» Text under study:
──────
Frontend Drills System

Overview

The Frontend Drills system (/lib/frontend-drills/) provides a complete learning platform for 4 frontend frameworks: React, Angular, Vue, and Native JavaScript. Each framework has its own set of drill problems, quiz questions, UI patterns, and cheatsheets.

Module Structure

lib/frontend-drills/
├── index.ts              # Public API barrel
├── types.ts              # All type definitions
├── config.ts             # Framework config (colors, icons, docs URLs)
├── validator.ts          # Drill answer validation
├── quizGenerator.ts      # Quiz generation + scoring engine
├── problems/             # Drill problems per framework
│   ├── index.ts
│   ├── react.ts
│   ├── angular.ts
│   ├── vue.ts
│   └── native-js.ts
├── quiz/                 # Quiz questions per framework
│   ├── index.ts
│   ├── react.ts
│   ├── angular.ts
│   ├── vue.ts
│   └── native-js.ts
├── cheatsheet/           # Cheatsheets per framework
│   ├── index.ts
│   ├── react.ts
│   ├── angular.ts
│   ├── vue.ts
│   └── native-js.ts
└── ui-patterns/          # UI pattern catalog per framework
    ├── index.ts
    ├── types.ts
    ├── tutor-prompt.ts
    ├── react.ts
    ├── angular.ts
    ├── vue.ts
    └── native-js.ts

Framework Configuration

Each framework has a config in config.ts:

Framework ID Color Icon Version Docs
Native JavaScript native-js Yellow JS ES2024 MDN
React react Cyan 19 react.dev
Angular angular Red Ng 19 angular.dev
Vue vue Emerald V 3.5 vuejs.org

Learning Modes

1. Drill Mode

Users type framework-specific code from memory. Data in problems/[framework].ts.

Validation: JavaScript/TypeScript problems are executed via validateJavaScript() in lib/codeValidator.ts, which supports both single-expression answers (e.g. arr.map(x => x * 2)) and multi-statement code (e.g. const result = arr.filter(...)\nresult). The validator uses depth-aware statement detection — it tracks {}/()/[] nesting depth so that keywords like const inside IIFEs or arrow function bodies are not mistaken for top-level statements. Only statements at depth 0 trigger multi-statement handling and return-value extraction. Angular problems use validPatterns regex arrays for pattern-based validation instead of code execution.

TypeScript type annotations are stripped before execution via stripTypeScriptAnnotations() in lib/codeRunner.ts, using a looksLikeTypeAnnotation() heuristic to distinguish types (: string) from value expressions (: item.name) to avoid corrupting object literals.

2. Quiz Mode

Multiple-choice questions about framework concepts. Scoring includes:

  • Base points per correct answer
  • Streak multiplier (3x at 3+ streak, 3x at 5+ streak)
  • Time bonus for fast answers
  • localStorage-based leaderboard per framework

3. Training Mode

Individual problem selection. 460 problems across all 4 frameworks, each with hints, a real-world context example, and auto-generated starter code.

Starter code generation (generateTrainingStarter): When a training problem loads, the editor is pre-populated with scaffold code derived from the problem's sample solution and hints:

  1. Hints are rendered as numbered comments at the top (e.g. // 1. Use ternary operator)
──────
» Things to do:
**a)** Translate this sentence from the Frontend Drills text into Spanish: "Users type framework-specific code from memory."
**b)** Summarize the Frontend Drills text in two sentences.
**c)** Reproduce the part of the Frontend Drills text that opens with the words "Starter code generation" and closes with "Use ternary operator)".
The lines that come after this have no connection to the Frontend Drills text.
──────
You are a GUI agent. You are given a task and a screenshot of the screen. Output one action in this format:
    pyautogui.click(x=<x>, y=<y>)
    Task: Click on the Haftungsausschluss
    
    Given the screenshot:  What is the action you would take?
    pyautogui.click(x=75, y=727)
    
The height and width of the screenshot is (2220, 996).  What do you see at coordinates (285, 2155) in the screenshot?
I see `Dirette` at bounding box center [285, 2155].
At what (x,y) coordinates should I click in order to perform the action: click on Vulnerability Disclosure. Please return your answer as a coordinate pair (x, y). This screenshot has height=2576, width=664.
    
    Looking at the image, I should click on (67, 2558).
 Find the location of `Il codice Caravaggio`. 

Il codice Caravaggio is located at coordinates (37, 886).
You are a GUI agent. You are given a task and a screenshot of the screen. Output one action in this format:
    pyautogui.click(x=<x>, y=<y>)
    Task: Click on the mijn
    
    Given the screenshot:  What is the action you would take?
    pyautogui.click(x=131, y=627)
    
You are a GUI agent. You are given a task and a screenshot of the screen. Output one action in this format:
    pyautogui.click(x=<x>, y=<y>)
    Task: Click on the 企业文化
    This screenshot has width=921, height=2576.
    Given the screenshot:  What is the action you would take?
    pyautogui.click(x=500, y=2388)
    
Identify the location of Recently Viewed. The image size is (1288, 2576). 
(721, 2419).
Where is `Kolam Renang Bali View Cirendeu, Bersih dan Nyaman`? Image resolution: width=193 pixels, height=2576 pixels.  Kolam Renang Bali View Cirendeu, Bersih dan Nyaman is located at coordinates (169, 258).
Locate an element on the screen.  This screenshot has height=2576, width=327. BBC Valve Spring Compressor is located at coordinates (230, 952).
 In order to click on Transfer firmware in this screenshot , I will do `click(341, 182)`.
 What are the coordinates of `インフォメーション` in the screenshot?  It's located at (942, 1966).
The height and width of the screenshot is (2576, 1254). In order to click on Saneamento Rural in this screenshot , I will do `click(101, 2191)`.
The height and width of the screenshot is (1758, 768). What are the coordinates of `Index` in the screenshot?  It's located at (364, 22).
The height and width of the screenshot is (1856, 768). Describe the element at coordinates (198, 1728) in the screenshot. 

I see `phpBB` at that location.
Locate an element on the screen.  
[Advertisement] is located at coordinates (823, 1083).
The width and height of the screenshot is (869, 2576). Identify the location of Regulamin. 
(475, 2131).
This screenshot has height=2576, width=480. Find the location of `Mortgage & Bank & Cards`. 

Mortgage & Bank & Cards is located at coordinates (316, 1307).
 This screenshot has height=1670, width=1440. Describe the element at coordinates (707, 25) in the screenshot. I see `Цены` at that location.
──────
» Task-by-task outputs:
**a)** Los usuarios escriben de memoria código específico de cada framework.

**b)** The Frontend Drills system is a learning platform for React, Angular, Vue, and Native JavaScript, and each framework has its own drill problems, quiz questions, UI patterns, and cheatsheets. It offers a Drill Mode where users type code from memory, a Quiz Mode of scored multiple-choice questions, and a Training Mode with 460 problems that include hints, a real-world context example, and auto-generated starter code.

**c)**
Starter code generation (generateTrainingStarter): When a training problem loads, the editor is pre-populated with scaffold code derived from the problem's sample solution and hints:

  1. Hints are rendered as numbered comments at the top (e.g. // 1. Use ternary operator)